Tenía razón. Pero yo me sentía fatal, como suele ocurrirme siempre una vez que ha terminado una cosa como aquella. Mamá no parecía sentir ningún miedo, pero os aseguro que a mí no me pasaba lo mismo.

Había media docena de pequeñas bolsitas de plástico tiradas por el suelo, lo que ellos llaman dosis de diez centavos. Cada una de ellas tenía dentro un pellizco de polvo blanco. Las recogí y Dak me ayudó a mover la mesa para asegurarnos de que no quedaba nada ilegal. Tiré las bolsitas y las toallas de papel al váter y esperé hasta que hubieron desaparecido.

—Será mejor que pongáis una nota. Como entre un perro de la policía en este cuarto...

—Sí, por lo menos hasta dentro de un año —asentí—. Y ahora, ¿tengo que cachearte o puedo confiar en que no has cogido ninguna de esas bolsitas mientras no estaba mirando?

—Confía en mí.

—Vale. —Me volví, miré a mi alrededor y encontré el agujero de bala a unos dos metros sobre la pared. Con un .22 es imposible atravesar la pared y llegar a la habitación contigua. Metí el bolígrafo del escritorio en el agujero, pero el proyectil había caído en el espacio entre las paredes. Tendría que enyesar y pintar por la noche. No había necesidad alguna de alarmar a los huéspedes con agujeros de bala en las paredes. Eso podría poner en peligro nuestra media estrella de la guía Michelin.

—Vámonos de aquí —le dije.

—Por mí vale. Vamos a buscar un sitio donde podamos meternos este tiro gratis.

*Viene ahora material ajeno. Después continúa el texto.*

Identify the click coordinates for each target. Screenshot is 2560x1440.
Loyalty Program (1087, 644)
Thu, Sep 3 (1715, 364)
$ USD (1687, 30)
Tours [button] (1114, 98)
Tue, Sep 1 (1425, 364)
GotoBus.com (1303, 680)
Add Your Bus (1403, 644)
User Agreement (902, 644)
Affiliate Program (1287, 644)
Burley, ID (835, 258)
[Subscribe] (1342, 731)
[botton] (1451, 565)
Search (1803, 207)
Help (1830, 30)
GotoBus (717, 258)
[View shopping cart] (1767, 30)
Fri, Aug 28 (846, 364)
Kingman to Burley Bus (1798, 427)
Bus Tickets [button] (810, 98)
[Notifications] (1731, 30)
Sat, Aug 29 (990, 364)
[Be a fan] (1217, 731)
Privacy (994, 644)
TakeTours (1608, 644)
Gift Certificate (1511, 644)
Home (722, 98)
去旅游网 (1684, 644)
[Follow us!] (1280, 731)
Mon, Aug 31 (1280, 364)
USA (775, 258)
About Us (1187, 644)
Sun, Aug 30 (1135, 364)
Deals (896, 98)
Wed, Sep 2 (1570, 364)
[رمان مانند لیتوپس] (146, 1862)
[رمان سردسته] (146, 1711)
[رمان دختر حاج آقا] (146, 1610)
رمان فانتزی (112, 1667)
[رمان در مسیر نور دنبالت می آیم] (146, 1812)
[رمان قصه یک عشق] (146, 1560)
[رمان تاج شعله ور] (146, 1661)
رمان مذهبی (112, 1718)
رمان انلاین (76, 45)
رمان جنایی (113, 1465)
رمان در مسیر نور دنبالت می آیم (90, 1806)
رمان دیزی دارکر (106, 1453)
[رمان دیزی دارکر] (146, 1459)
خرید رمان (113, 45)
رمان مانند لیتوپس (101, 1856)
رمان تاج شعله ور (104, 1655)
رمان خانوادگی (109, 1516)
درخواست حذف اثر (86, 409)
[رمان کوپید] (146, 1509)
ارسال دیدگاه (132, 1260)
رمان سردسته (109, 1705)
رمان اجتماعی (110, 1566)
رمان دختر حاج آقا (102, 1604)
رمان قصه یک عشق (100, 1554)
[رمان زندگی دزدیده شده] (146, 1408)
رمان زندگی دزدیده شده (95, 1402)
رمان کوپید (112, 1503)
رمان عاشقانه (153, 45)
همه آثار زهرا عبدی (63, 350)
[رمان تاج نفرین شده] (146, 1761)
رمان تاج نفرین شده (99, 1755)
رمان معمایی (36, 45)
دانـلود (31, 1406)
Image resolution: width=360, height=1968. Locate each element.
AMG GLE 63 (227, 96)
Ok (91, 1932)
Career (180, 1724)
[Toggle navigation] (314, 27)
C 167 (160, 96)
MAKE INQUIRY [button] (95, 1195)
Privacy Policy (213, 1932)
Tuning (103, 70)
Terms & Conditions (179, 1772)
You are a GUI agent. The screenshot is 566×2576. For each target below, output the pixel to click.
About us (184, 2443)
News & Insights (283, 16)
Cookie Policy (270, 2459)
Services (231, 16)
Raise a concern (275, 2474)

Le tiré el rollo de toallas de papel, pero ya había cruzado la puerta

Capítulo 6

El padre de Dak tiene un taller de cuatro puestos con sus correspondientes elevadores, a casi dos kilómetros del motel, en la carretera. Las grandes cadenas pueden permitirse cobrar menos en las lubricaciones, los cambios de aceite y las puestas a punto, pero el negocio del padre de Dak está siempre lleno porque la gente del barrio sabe que si estás sin blanca no le importa esperar para cobrar. Vende un montón de neumáticos recauchutados. La gente de Vehículos de Motor, que le envía coches que nadie cree que puedan pasar la ITV de Florida, lo considera un mago. Normalmente consigue que se les conceda un año más.

Detrás del taller principal hay un garaje de dos plazas que antes almacenaba montones de neumáticos usados pero del que ahora cuelga un cartel: TALLER DE MODIFICACIÓN MECÁNICA DE DAKTARI. Allí fue donde se concibió y donde nació el Trueno Azul.

Dak enfiló la estrecha avenida que discurría junto al edificio principal y la atravesó con un rugido hasta detenerse al lado del hormigón agrietado que había junto al Trueno. Estábamos montados en una ruidosa Honda amarilla y roja, yo de pasajero. Es muy incómodo. No sé cómo pueden viajar las tías así.

—Seguro que esa te gusta —dijo Dak, señalando una moto casi idéntica pero pintada con colores diferentes. Me encantó. Me monté, la encendí, aceleré el motor y le sonreí a mi amigo. El pasado verano había tenido una vieja Suzuki durante varios meses hasta que tuve un pequeño accidente y no mereció la pena arreglarla. Vale, fue un auténtico accidente, y por suerte caí en una zanja, porque de lo contrario podría haber sido una cosa grave.

—¿Tienes un casco para él? —Me volví y vi que el señor Sinclair salía por la puerta trasera de la casa. Me saludó con un gesto de la cabeza y a continuación rodeó a su hijo con los brazos. Dak fingió que trataba de quitárselo de encima y jugaron a ese jueguecito de peleas que algunos padres hacen con sus hijos. Me avergüenza reconocer que me hizo sentir terriblemente celoso. Pero nunca se lo diría a Dak.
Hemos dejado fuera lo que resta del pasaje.